In all three cases, the de Broglie wavelengths are extremely small and far beyond experimental measurement, which is why macroscopic objects do not exhibit wave-like properties.

To Show: $\lambda_{\text{EM}} = \lambda_{\text{de Broglie}}$ for a photon.

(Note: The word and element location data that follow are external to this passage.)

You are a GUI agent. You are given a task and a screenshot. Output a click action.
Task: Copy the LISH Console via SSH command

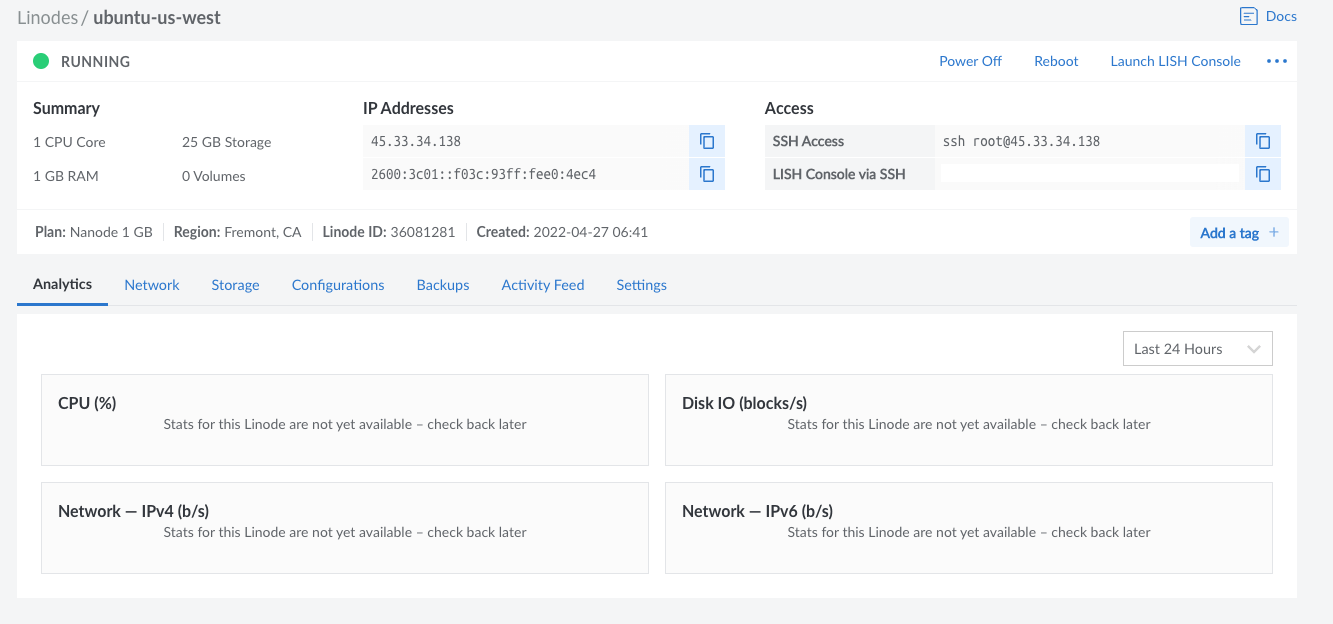tap(1263, 174)
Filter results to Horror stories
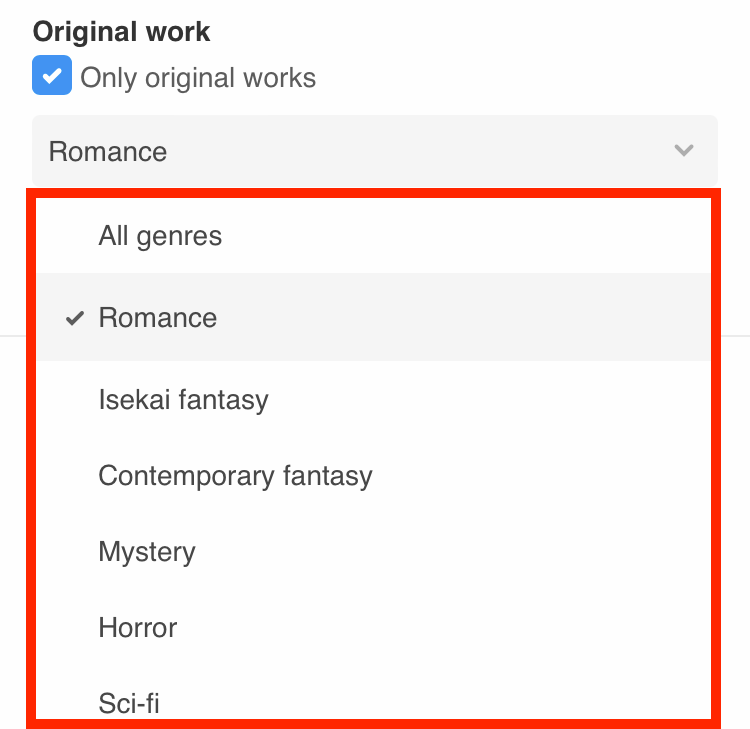750x729 pixels. point(138,628)
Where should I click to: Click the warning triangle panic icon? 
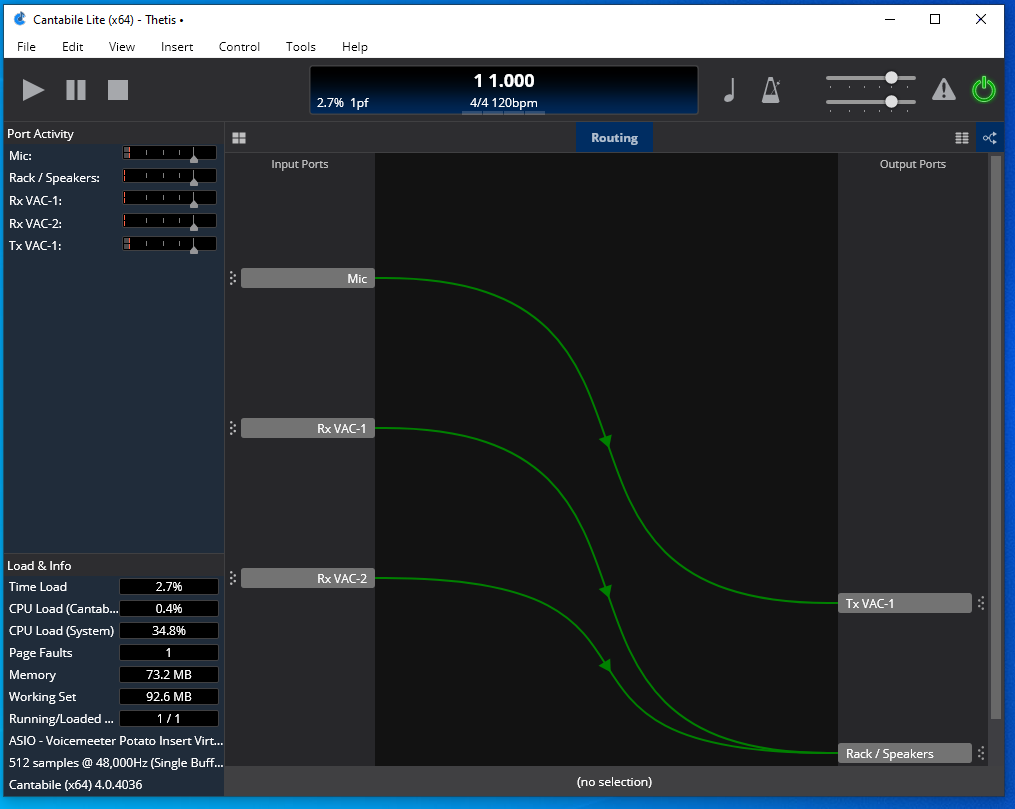[x=943, y=90]
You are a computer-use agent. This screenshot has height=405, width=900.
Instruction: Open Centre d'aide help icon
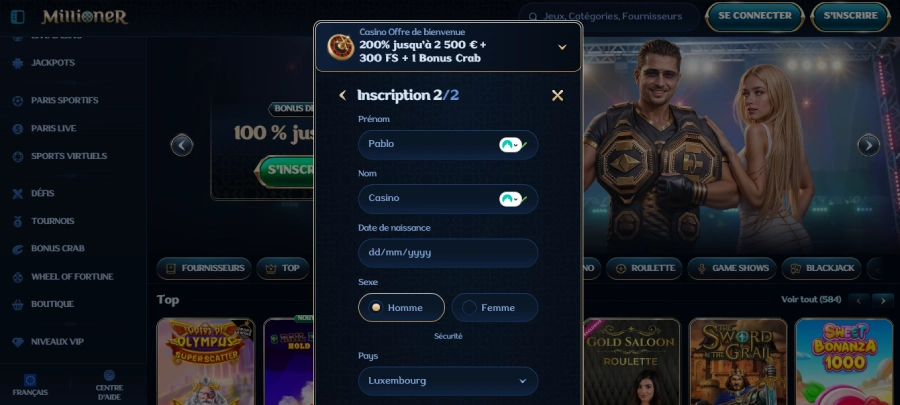click(x=109, y=375)
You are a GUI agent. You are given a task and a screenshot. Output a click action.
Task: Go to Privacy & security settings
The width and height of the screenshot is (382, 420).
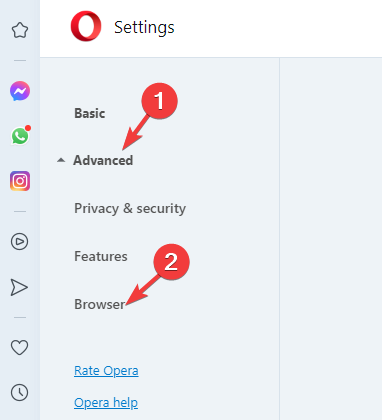[130, 208]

For electromagnetic radiation:
The wavelength of electromagnetic radiation is $\lambda$, and the energy of a photon is:
$$E = h\nu = \frac{hc}{\lambda}$$

Momentum of a photon:
From Einstein's mass-energy relation and the fact that a photon has zero rest mass, the momentum of a photon is:
$$p = \frac{E}{c} = \frac{h\nu}{c} = \frac{h}{\lambda}$$

de Broglie wavelength of the photon:
Using de Broglie's relation $\lambda_{\text{dB}} = \dfrac{h}{p}$:
$$\lambda_{\text{dB}} = \frac{h}{p} = \frac{h}{h/\lambda} = \lambda$$

Conclusion:
$$\boxed{\lambda_{\text{dB}} = \lambda}$$

Thus, the de Broglie wavelength of a photon is equal to the wavelength of the corresponding electromagnetic radiation. This result shows the inherent consistency between the wave and particle descriptions of electromagnetic radiation.